SFMTA chief hopes to calm the parking meter furor at supervisorial hearing

|
()

San Francisco Municipal Transportation Agency director Ed Reiskin faces a tough challenge tomorrow (Thu/2) at the Board of Supervisors Neighborhood Services and Safety hearing that Sup. Mark Farrell has called on expanding parking meters into new neighborhoods, where Reiskin is expected to face a hornet's nest of SFMTA critics stirred up by the loss of free street parking and perceptions that the agency is mismanaging public spaces and transit. [UPDATE: Read what happened here.]

Reiskin needs to quell some of the anger that is erupting in the northeast Mission District, Potrero Hill, and other areas slated for new meters enough to prevent increased supervisorial intervention into his independent agency and ensure a transit improvement bond measure planned for next year has a chance of passing – which the agency desperately needs to make improvements to Muni.

“We appreciate the opportunity to share information on how we're trying to create more parking availability and ease congestion,” SFMTA spokesperson Paul Rose told us.

Jay Primus, who manages the SF Park variable price meter program for the SFMTA, told us he's seen the presentation that Reiskin will be giving and finds it compelling, even though he knows better than anyone that, as Primus said, “Parking is always a difficult subject, particularly in an area as dense as San Francisco.”

It's hard to imagine what might satisfy the SFMTA's staunchest critics, who have created websites blasting and lampooning the agency's every action and formed opposition groups that use militant rhetoric.
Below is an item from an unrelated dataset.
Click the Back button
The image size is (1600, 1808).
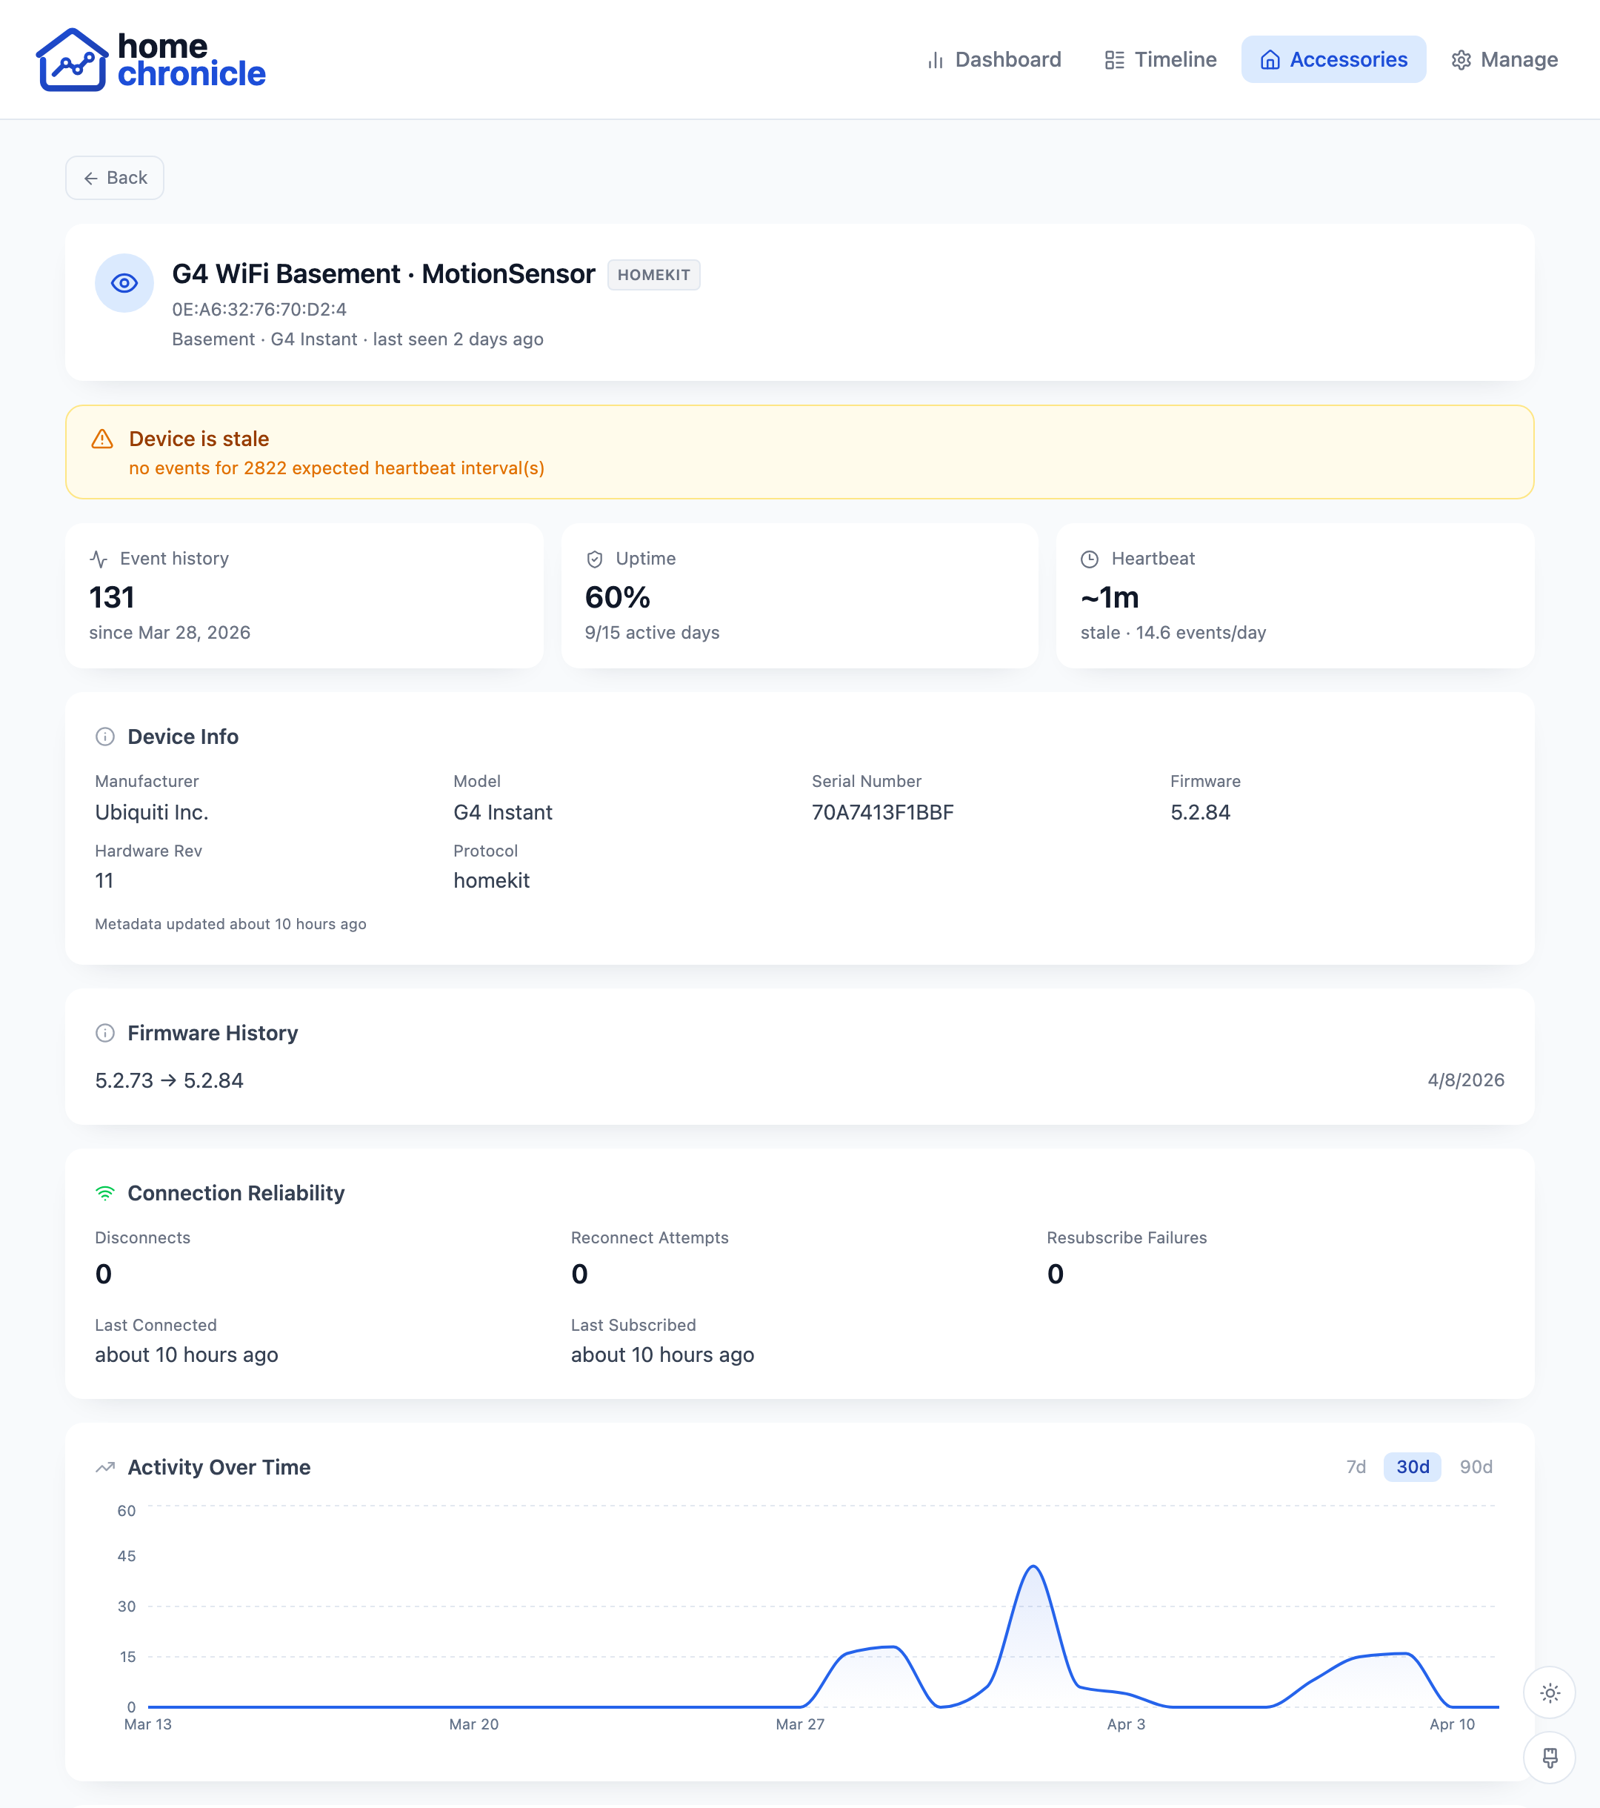pos(114,177)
Mary Eliza is the spokesperson for Eastern Neighborhoods United Front, which has whipped up critics of the parking plans with calls to “FILL THE HALL. Raise your flag and wear your colors.” Speaking to the Guardian, she cited a litany of complaints and deep, conspiratorial suspicion of the SFMTA and its agenda, which is why she said critics have appealed to the supervisors.
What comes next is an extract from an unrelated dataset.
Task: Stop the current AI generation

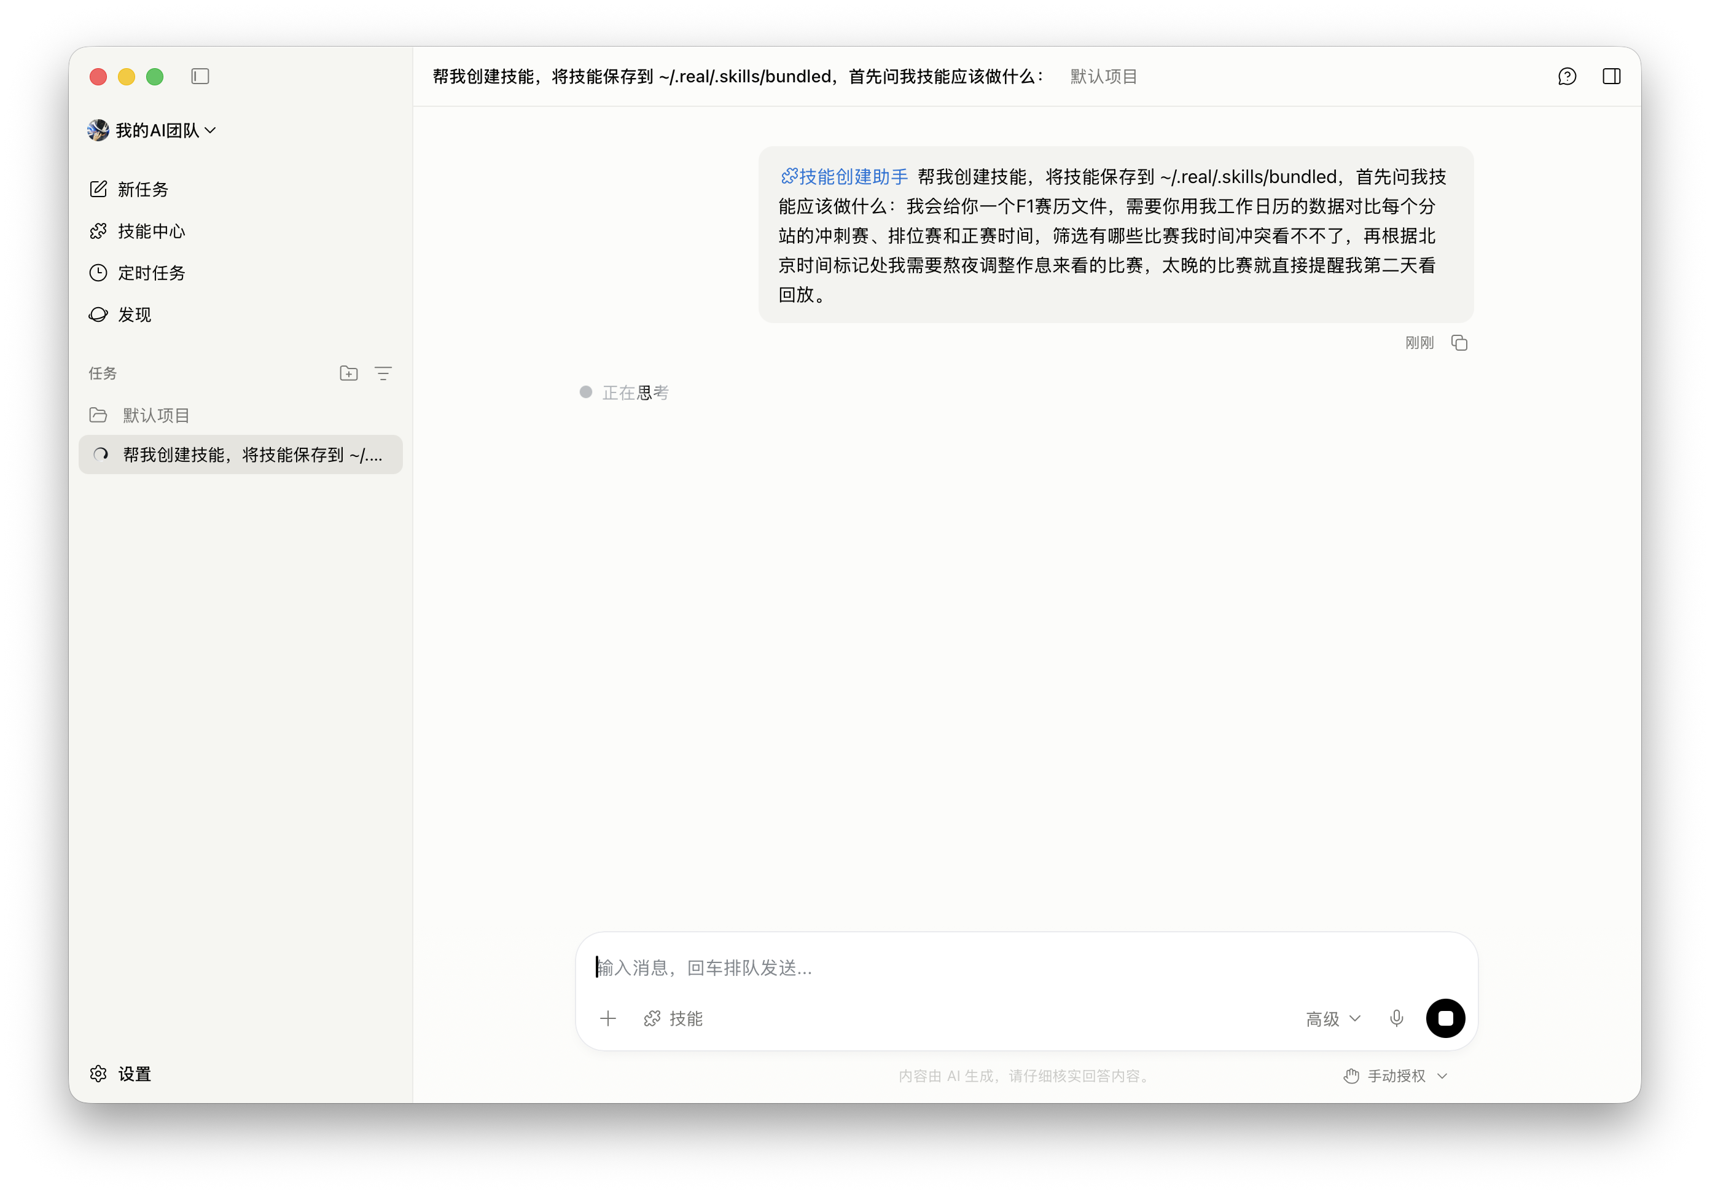Action: pyautogui.click(x=1446, y=1018)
“We're not dealing much with the MTA anymore, we're dealing with the supervisors because we think it's our best chance to get anything accomplished,” Eliza told us.

They seem to have found a sympathetic audience with Farrell, a conservative from the westside, where pro-car ideologies are strongest. “Even as a transit first city, San Franciscans deserve to have reasonable parking situations in their neighborhoods. With plans under discussion to expand SFMTA's number of parking meters citywide, every potentially affected neighborhood deserves to have extensive input into and thorough understanding of SFMTA's upcoming plan,” Farrell wrote in calling for the hearing.

Primus said the SFMTA does try to be responsive to community concerns, noting that when its plans for new meters in the northeast Mission, Potrero Hill, and Mission Bay ran into strong community opposition in 2011, officials delayed the plans to gather more data and do more community outreach, separate the proposals, and remove them from the SF Park pilot program.

They are now finishing work on the Mission plan, which should come out this summer, after they do more work on solving issues raised by car repair and other light industrial businesses. But Primus said parking scarcity and good transit access in the area make it “an area where good parking management is all the more important.”

Then comes Potrero Hill, where the anti-meter furor appears to be strongest. But with increased development planned for the area, Primus noted that the community and Board of Supervisors have already called for more active parking management by the SFMTA: “All these parking policies were called for in the Eastern Neighborhoods plan, so it was already approved by the supervisors.”